WHAT IS ASKED:
Transcribe every line of the listing below word for word, leaving the pictures out.

[Collected data]
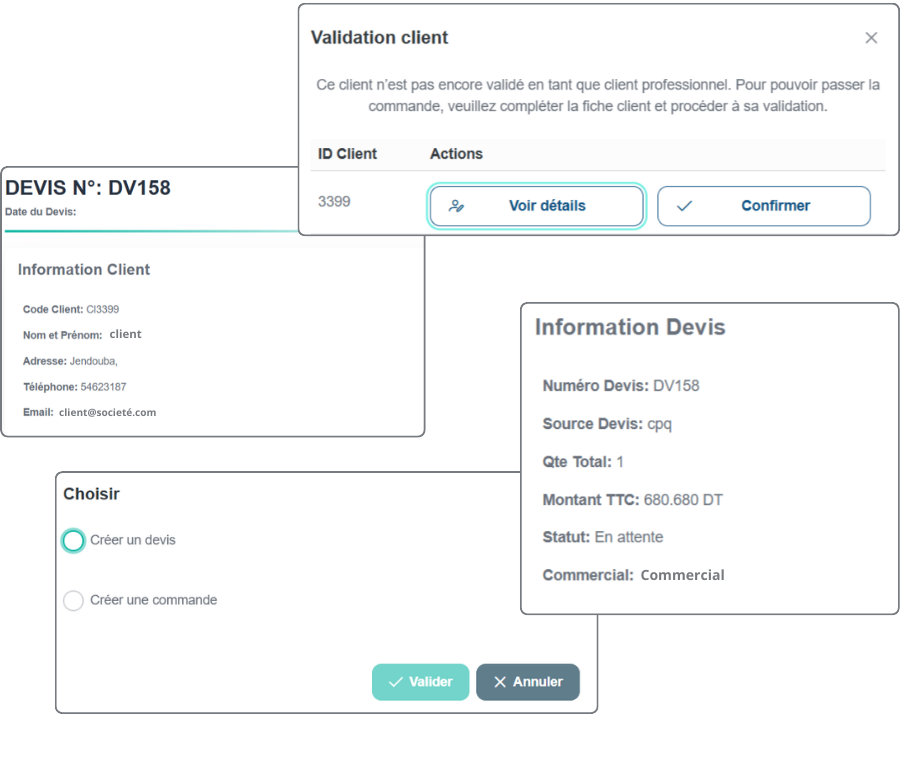Close the Validation client dialog
The height and width of the screenshot is (780, 900).
tap(871, 38)
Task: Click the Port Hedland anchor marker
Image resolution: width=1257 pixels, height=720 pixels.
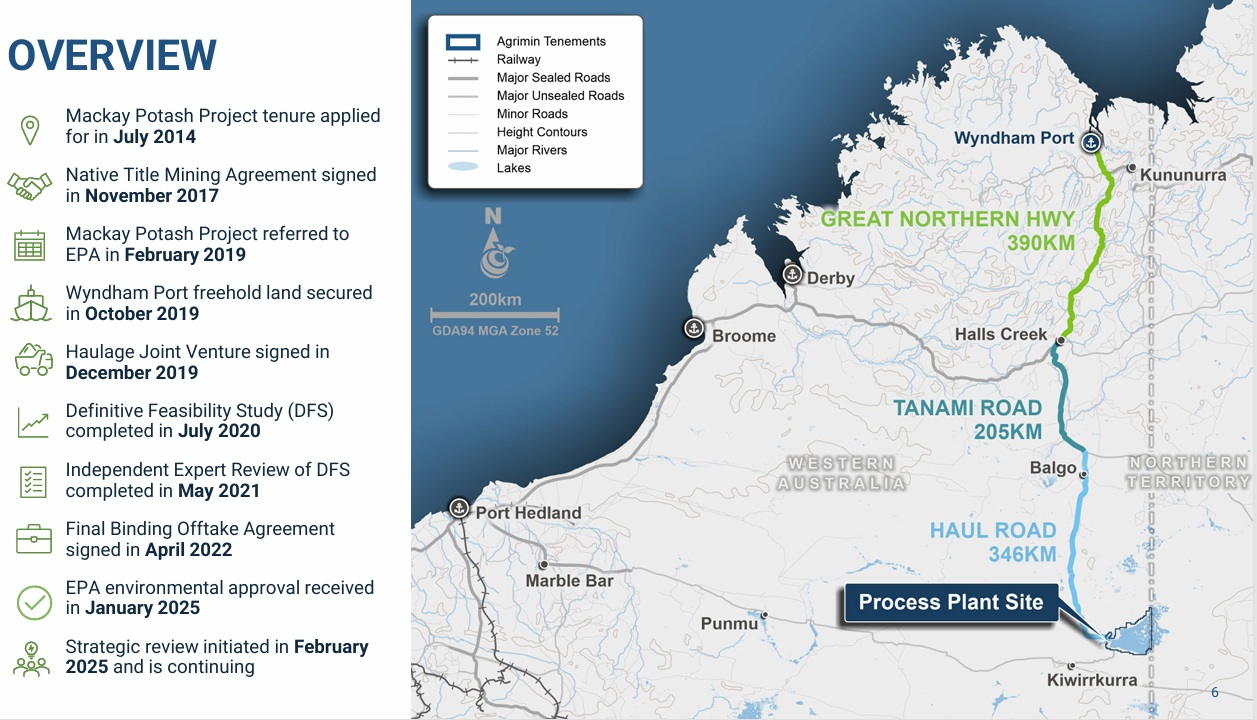Action: 459,508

FINISHED TASK:
Close the Validation client dialog
The height and width of the screenshot is (780, 900).
tap(871, 38)
Task: Click the Port Hedland anchor marker
Image resolution: width=1257 pixels, height=720 pixels.
Action: 459,508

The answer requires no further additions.